What “Indexing” Actually Means
Indexing means Google has found your page, understood it enough, and stored it in its database so it can show up in search results.
Typical Indexing Time Ranges:
- Hours to a couple days: common for established sites that publish regularly
- 3–14 days: common for smaller sites or brand new pages with few internal links
- 2–6+ weeks: happens when crawl access is limited, content is thin/duplicate, or the site has low trust
What Makes Indexing Faster:
- Internal links: link to the new page from an already-indexed page (like your homepage or a popular blog post)
- Clean crawl signals: no “noindex,” not blocked by robots.txt, no weird redirects
- Strong unique content: useful, original, not a copy of another page on your site
- Search Console: request indexing
- Sitemap: make sure the URL is in your XML sitemap
Quick Checklist:
- Open the page in an incognito browser window and confirm it loads normally.

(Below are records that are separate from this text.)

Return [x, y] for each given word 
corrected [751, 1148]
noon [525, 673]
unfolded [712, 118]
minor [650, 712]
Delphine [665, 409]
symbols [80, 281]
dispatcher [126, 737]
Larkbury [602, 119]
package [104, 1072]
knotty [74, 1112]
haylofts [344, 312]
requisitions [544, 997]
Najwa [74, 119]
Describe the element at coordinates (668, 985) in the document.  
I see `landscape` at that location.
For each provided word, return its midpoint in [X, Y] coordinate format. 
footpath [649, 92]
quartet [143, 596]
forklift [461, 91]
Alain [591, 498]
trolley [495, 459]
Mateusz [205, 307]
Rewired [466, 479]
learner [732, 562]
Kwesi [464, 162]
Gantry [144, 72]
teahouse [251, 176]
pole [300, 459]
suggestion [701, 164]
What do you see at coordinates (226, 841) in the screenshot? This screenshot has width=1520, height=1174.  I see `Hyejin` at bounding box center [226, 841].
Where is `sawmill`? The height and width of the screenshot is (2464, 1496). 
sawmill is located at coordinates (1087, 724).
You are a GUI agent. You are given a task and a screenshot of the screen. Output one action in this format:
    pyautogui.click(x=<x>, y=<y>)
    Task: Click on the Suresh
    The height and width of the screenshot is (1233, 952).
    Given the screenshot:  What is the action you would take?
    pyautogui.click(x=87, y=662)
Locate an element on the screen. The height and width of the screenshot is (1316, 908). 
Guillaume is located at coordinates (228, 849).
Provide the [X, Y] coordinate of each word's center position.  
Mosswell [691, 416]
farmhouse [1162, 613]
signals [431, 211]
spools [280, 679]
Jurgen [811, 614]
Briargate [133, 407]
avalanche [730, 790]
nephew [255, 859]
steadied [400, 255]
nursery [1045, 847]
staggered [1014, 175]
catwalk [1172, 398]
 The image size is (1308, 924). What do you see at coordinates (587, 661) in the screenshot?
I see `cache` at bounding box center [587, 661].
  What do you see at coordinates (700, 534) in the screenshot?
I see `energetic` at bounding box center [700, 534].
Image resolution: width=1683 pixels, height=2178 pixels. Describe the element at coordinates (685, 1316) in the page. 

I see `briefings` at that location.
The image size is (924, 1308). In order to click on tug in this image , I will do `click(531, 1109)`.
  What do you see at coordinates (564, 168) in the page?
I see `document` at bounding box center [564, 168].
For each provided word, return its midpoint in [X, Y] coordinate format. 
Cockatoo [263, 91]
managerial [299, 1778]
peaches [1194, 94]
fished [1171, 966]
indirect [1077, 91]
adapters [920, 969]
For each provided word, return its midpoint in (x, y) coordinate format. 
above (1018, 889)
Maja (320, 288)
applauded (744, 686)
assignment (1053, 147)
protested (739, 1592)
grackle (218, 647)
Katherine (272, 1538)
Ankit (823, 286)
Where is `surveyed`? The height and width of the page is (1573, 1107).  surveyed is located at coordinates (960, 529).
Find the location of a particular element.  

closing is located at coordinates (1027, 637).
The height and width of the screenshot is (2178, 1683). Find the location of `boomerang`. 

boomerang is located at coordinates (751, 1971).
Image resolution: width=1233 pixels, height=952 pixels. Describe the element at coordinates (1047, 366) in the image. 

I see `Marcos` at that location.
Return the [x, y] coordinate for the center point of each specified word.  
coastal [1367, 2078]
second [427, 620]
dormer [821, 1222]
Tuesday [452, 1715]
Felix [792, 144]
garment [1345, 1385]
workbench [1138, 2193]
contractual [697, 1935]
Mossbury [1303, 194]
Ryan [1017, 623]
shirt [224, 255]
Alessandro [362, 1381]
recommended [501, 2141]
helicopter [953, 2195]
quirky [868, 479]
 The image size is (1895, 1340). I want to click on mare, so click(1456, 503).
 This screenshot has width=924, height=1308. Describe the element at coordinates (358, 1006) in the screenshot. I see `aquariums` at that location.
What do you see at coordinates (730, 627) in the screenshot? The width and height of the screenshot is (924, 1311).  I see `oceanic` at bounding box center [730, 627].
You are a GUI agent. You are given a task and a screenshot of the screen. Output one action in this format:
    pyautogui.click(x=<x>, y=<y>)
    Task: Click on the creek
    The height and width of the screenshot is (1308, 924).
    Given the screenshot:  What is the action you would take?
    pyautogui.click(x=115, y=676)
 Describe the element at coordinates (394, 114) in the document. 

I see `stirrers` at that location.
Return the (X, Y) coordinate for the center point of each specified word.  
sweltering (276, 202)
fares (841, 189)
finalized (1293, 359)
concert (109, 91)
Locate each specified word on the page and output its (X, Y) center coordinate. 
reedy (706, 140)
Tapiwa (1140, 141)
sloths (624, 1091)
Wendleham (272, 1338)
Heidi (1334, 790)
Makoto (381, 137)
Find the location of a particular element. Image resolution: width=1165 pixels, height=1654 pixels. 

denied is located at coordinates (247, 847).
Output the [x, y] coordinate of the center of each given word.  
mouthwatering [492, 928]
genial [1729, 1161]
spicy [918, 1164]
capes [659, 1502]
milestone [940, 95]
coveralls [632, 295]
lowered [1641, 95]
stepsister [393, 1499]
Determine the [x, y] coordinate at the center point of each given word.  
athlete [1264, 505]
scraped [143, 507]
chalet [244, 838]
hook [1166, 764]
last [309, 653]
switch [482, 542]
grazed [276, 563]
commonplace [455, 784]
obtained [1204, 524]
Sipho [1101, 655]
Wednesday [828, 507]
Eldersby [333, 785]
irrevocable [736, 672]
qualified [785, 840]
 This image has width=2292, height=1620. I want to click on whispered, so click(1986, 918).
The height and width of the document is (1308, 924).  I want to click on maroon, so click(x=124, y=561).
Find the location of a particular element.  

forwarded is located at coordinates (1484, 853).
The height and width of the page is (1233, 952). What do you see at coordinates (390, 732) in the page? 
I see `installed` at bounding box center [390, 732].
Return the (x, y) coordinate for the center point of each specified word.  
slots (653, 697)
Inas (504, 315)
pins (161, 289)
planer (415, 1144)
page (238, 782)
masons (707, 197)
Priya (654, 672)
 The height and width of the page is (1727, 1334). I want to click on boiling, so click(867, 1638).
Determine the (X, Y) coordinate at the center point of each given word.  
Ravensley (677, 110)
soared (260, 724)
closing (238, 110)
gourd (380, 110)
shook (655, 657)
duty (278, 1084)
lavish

- Make sure it’s not set to noindex.
- Make sure it’s not blocked in robots.txt.
- Add at least 1–3 internal links pointing to it from other pages.
- Request indexing in Google Search Console.
How to Tell if a Page is Indexed Yet:
Try a “site:” search in Google:
site:yourdomain.com the-exact-page-url
Like this:

If it shows up, it’s indexed. If not, it may still be crawling or ignoring it for now.